◆ **Required work**
a. In the passage on the Christian view of work, what does it say we become like in our jobs?
b. Carry on the passage on the Christian view of work from the point where it stops.

◆ **Document section**
=-=-=-=-=

We could say that God has created us to continue His work of creation and ordering, taking what is there already and making it into something new and useful and beautiful, good for our flourishing both as individuals and as community.
The amazing thing is how the Scripture portray our work. It is not simply us doing work, it is actually God the Creator Himself working through us. This helps us to see also our work through our Christian “glasses” in totally different way from how the world sees it. And this is what Paul was addressing as well.
Today we can see extreme views on work in our society. At the one end there is this very low view on work. It seems that for many and many their work is a kind of misery that you need to suffer is order to get your paycheck. Then you can spend a few days doing nothing … or having fun… or partying… etc.
The other extreme is the overly high view on work and on our careers, when your work becomes your main identity, your main sources of significance. If you have it, you are somebody, if you lose it, or if you don’t get the job you wanted, you are nobody, you are basically done.
Christian “glasses” gives us this beautifully balanced view on work. When we work, when we do something that benefits others, we participate in God’s work of caring for His creation. We are then God’s coworkers.
Then this is how we think about our work, – it is not so much about what should I do, instead we ask – how can my Father in heaven use me with all that He has given me to serve better those people, whom He has place in my life? In our jobs we become like masks of God, for it is He Himself who uses us to serve others.
But even that is not all. Yes, we work on behalf of our God when we do our work, but we also work for our God when we serve our neighbors. As Paul writes elsewhere, – when you work, work like you are serving your Lord and Redeemer Jesus Christ. For it was Him who brought you into this divine fellowship with the Father and Himself.
It is Jesus who sends His Spirit to dwell in you and to change your heart, so that you gladly listen to what your God teaches you. It is Jesus and the Holy Spirit who shape your Christian “glasses” and enable you to see the world, ourselves and our responsibilities as they are, so that we can live fulfilled lives as who we truly are.
As redeemed, restored and blessed children of God, and disciples of our Lord Jesus Christ. This is why Paul was so categorical speaking about work. “Now we command you, brothers, in the name of our Lord Jesus Christ, that you keep away from any brother who is walking in idleness and not in accord with the tradition that you received from us [as we just discussed it].

=-=-=-=-=

◆ **Source data**
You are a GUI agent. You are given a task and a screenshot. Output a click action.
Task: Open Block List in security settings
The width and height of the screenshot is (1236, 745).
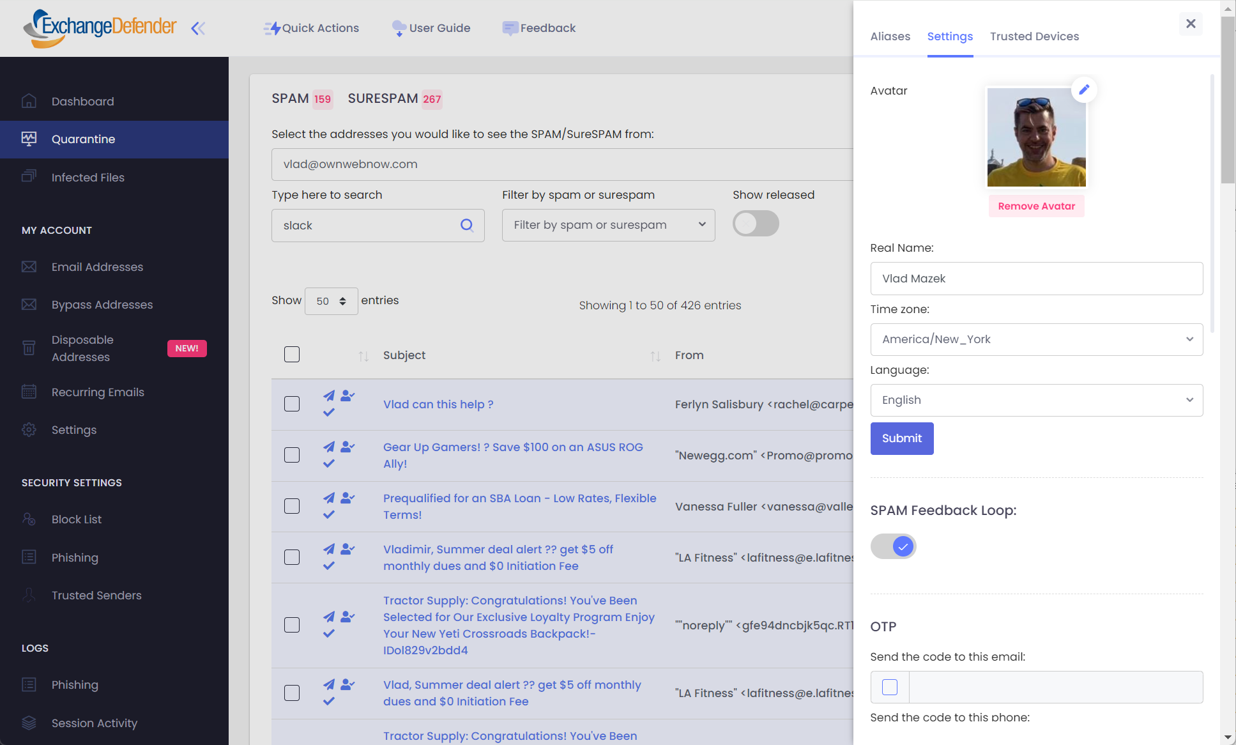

=-=-=-=-=

◆ **Responses per task**
a. Masks of God.

b.
If anyone is not willing to work, let him not eat.” You can’t claim to be a Christian, but then be lazy and idle. These things just don’t go together. Thus, we can see how our Christian “glasses” deeply shape also our work life.
And it was this unique way of seeing ourselves and our work, which to great extent contributed to the creation of the prosperous Western culture. And it’s not something your pastor is making up.
It was the conclusion of Max Weber, the father of modern management theory. The same conclusion I recently heard from Islamic leader, who criticized the laziness of his own people.
The same truth was recently stated by Nepalese minister of economics, when he publicly said that if Nepal wants to flourish, they need to embrace this sort of understanding of work, that enabled the rise and flourishing of the West.
This wisdom on how to see our work is entrusted to us. To learn, to live, to share. Our God gives us many gifts. Surely, the forgiveness of all our sins through Jesus and restoration in relationships with the Father is the greatest one.
But He also restores our “glasses” through which we see everything, He helps us to see the beautiful life for which we are created, and He sends us His Spirit to enable us to joyfully take up the responsibilities that He has given us.
You see, Christian faith is by no means just about our inner spirituality. It is about our entire lives. It is also about this very distinct view, this beautiful view on work, where our work is the Father’s gift to us.
Thus, we can join with Paul saying, “as for us, brothers and sisters, let’s not grow weary in doing good”, together with our God and for His glory.